#### Task objective
Copy out the whole passage below about books at home and Erector sets, word for word.

** start Text provided **

Last week, a friend posted a story from Science Daily that reported that having books in the home has as great an influence on a child’s eventual level of education as does the parents’ levels of education. We’ve long felt that the books in our homes (see our earlier post on encyclopedias) helped shape who we’ve become and fueled our curiosity about the world. But of course, that doesn’t tell the whole story.
Both our fathers grew up with Erector sets, those artifacts of an era before product safety lawyers were part of toy design teams. Even the heavy green metal case had corners and edges that could gash a careless child’s hand. Doug and his brother Richard inherited the Erector set that their father and uncle shared as children. The next generation whiled away hundreds of hours using the metal girders, bolts, electrical motor, and pulleys to construct small new worlds around them. Anna never played with an Erector set, in large part because her father, as the last of four boys, had the weakest claim to ownership of the family’s set. But even as an adult, his childhood memories were so fondly fixed that he bought an incomplete set at a yard sale on vacation in Wisconsin. The Erector set, first patented in 1913, is an open-ended toy, one that stimulates the imagination.

** end Text provided **
** start Data block **

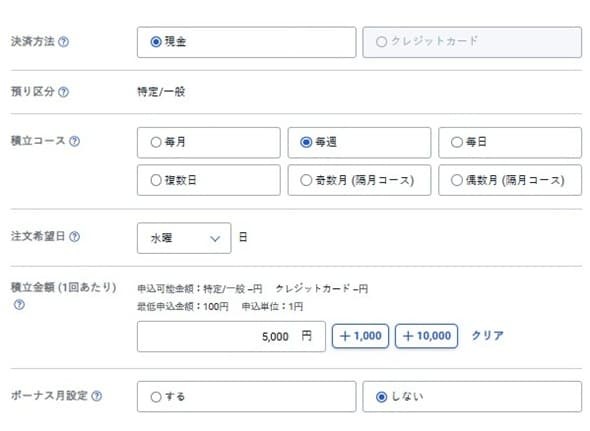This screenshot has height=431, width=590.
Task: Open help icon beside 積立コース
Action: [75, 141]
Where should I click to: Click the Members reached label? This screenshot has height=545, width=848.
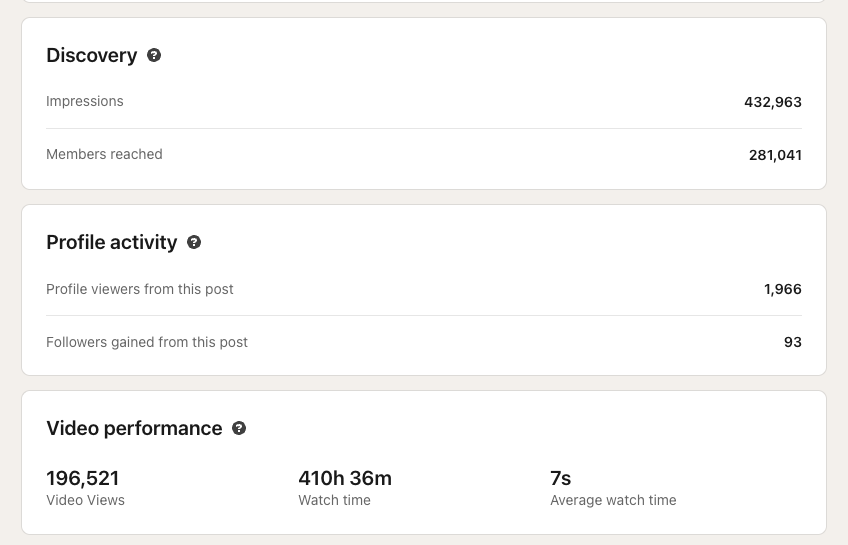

** end Data block **

#### Exercise output
Last week, a friend posted a story from Science Daily that reported that having books in the home has as great an influence on a child’s eventual level of education as does the parents’ levels of education. We’ve long felt that the books in our homes (see our earlier post on encyclopedias) helped shape who we’ve become and fueled our curiosity about the world. But of course, that doesn’t tell the whole story.
Both our fathers grew up with Erector sets, those artifacts of an era before product safety lawyers were part of toy design teams. Even the heavy green metal case had corners and edges that could gash a careless child’s hand. Doug and his brother Richard inherited the Erector set that their father and uncle shared as children. The next generation whiled away hundreds of hours using the metal girders, bolts, electrical motor, and pulleys to construct small new worlds around them. Anna never played with an Erector set, in large part because her father, as the last of four boys, had the weakest claim to ownership of the family’s set. But even as an adult, his childhood memories were so fondly fixed that he bought an incomplete set at a yard sale on vacation in Wisconsin. The Erector set, first patented in 1913, is an open-ended toy, one that stimulates the imagination.